TASK STATEMENT: Repeat the records below exactly from the line containing "The image size" to the line containing "The width and", taking in both of those lines. Drop the pictures.

DATA FOR REVIEW:
•••
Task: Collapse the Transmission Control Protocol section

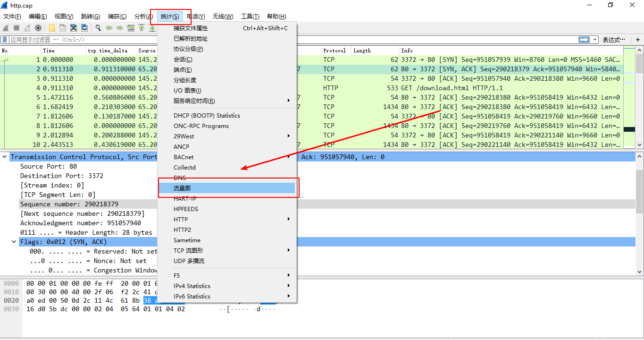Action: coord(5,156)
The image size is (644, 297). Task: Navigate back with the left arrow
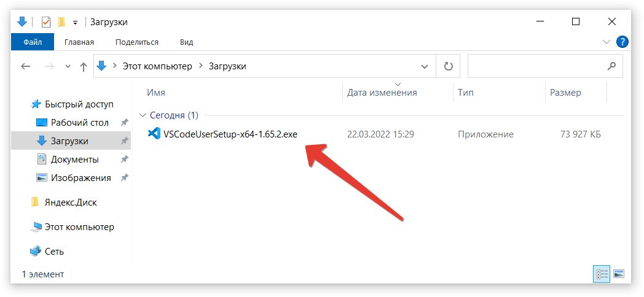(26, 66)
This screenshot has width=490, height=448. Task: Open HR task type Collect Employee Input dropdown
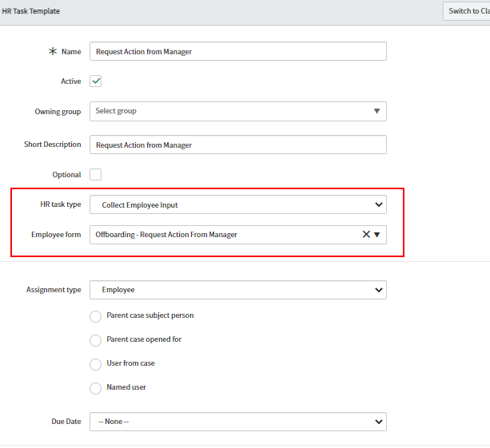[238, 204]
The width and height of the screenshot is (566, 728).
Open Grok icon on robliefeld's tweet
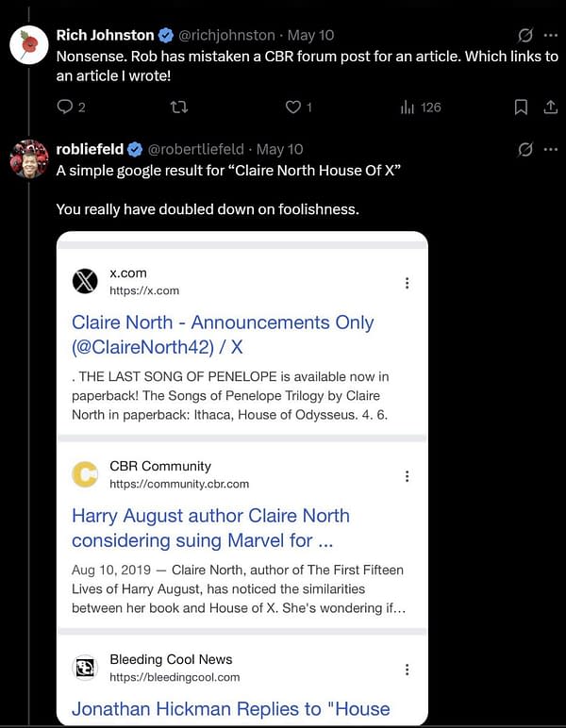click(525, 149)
•••
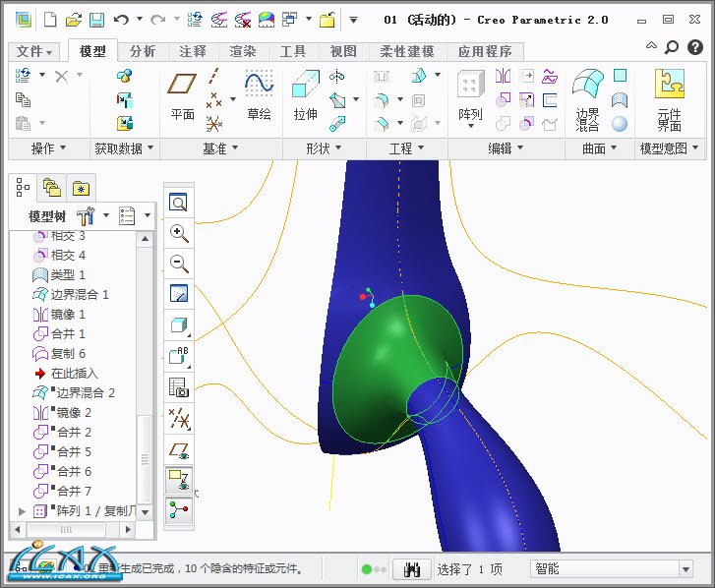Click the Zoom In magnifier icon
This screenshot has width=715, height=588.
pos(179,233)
•••
ANSWER BELOW:
The image size is (644, 297). Task: Navigate back with the left arrow
(26, 66)
This screenshot has width=490, height=448. Task: Open HR task type Collect Employee Input dropdown
[238, 204]
The width and height of the screenshot is (566, 728).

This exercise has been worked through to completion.